In the preface to this book we said that this was not a "back-to-basics" book, and that "the main purpose of this book is to encourage parents to analyse and avoid all polarised views of parenting." This desire to avoid an extreme view is not new; if you take an historical look at the changes in child-rearing advice, you will discover that it has always had a balance. Earlier writers, even the Victorians, were far less scary and draconian whilst being equally polarised. Some current writers on behaviour appear to have views that are a throwback to a time that never existed. Look at this "Victorian" article from The Times:

The father, whose baby had died from her injuries, claimed to have been feeding her using an "authoritative" technique recently taught to him by hospital staff.
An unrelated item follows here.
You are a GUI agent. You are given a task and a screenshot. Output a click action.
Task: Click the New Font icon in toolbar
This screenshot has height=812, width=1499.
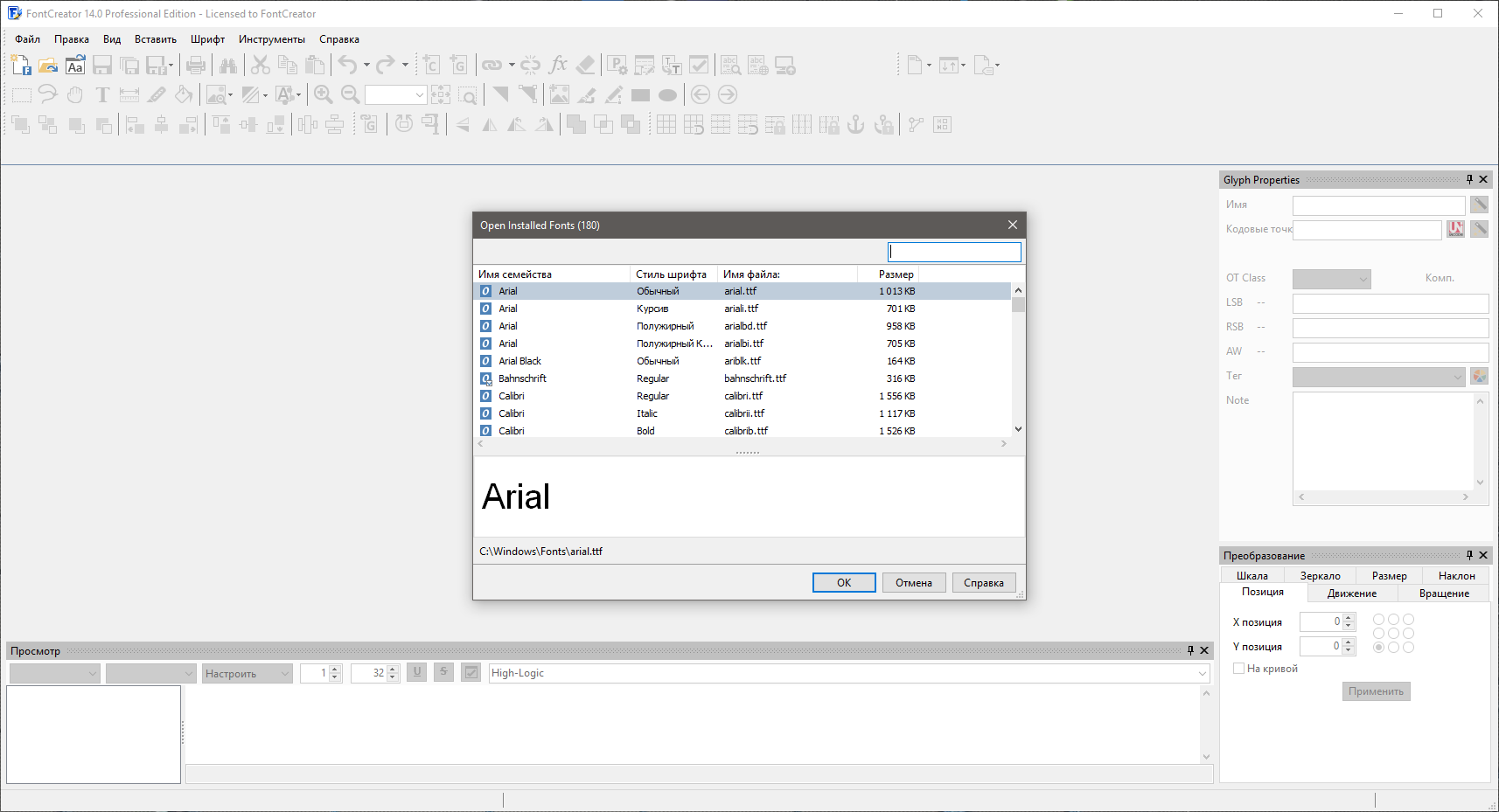pyautogui.click(x=21, y=66)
The method involved holding her head gently so that she could not move it, saying "no" while looking into her eyes and reintroducing the bottle to her mouth..
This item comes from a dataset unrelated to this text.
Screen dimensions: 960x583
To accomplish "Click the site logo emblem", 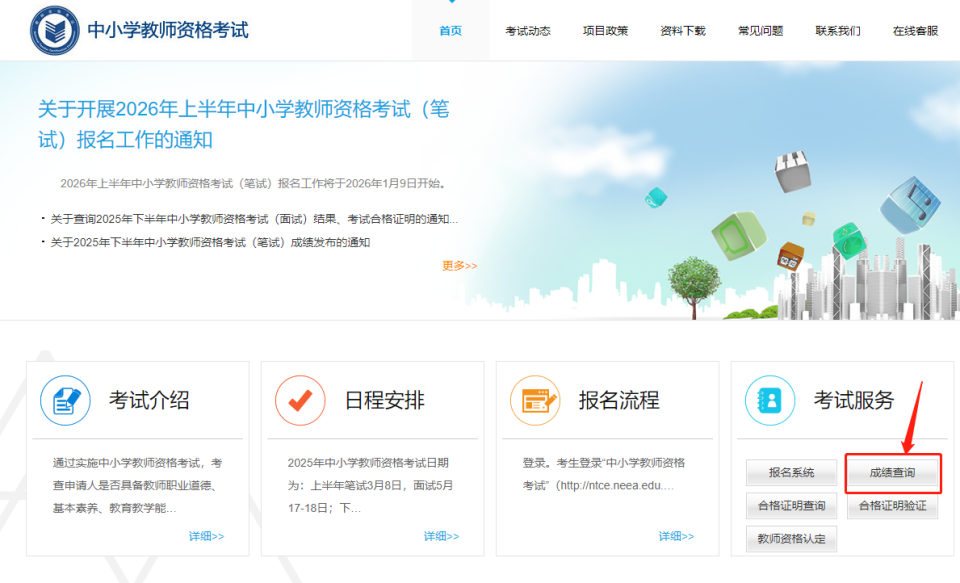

The word "no" is meaningless to the baby. It is just a loud sound that startles it and may make it relax its mouth for a second. Whilst it might be argued that a dispassionate nurse in a hospital could carry out this procedure, keep it within acceptable limits, and not persist if it is not working, it is difficult to see how ordinary tired, distraught, and sometimes traumatised parents could be expected to. Giving this advice was an accident waiting to happen. It is difficult not to wonder how this differs from a description of "forced feeding." What is really worrying is this is not really a Victorian account, I copied it word-for-word from The Times in 2004.

A split second before

The simple and traditional ABC model for behaviour modification always shows the child's changed behaviour as the end point - as the goal. This model may be adequate for animals but for children the model needs to focus on the decision that the child makes a split second before he complies. see chapter 23.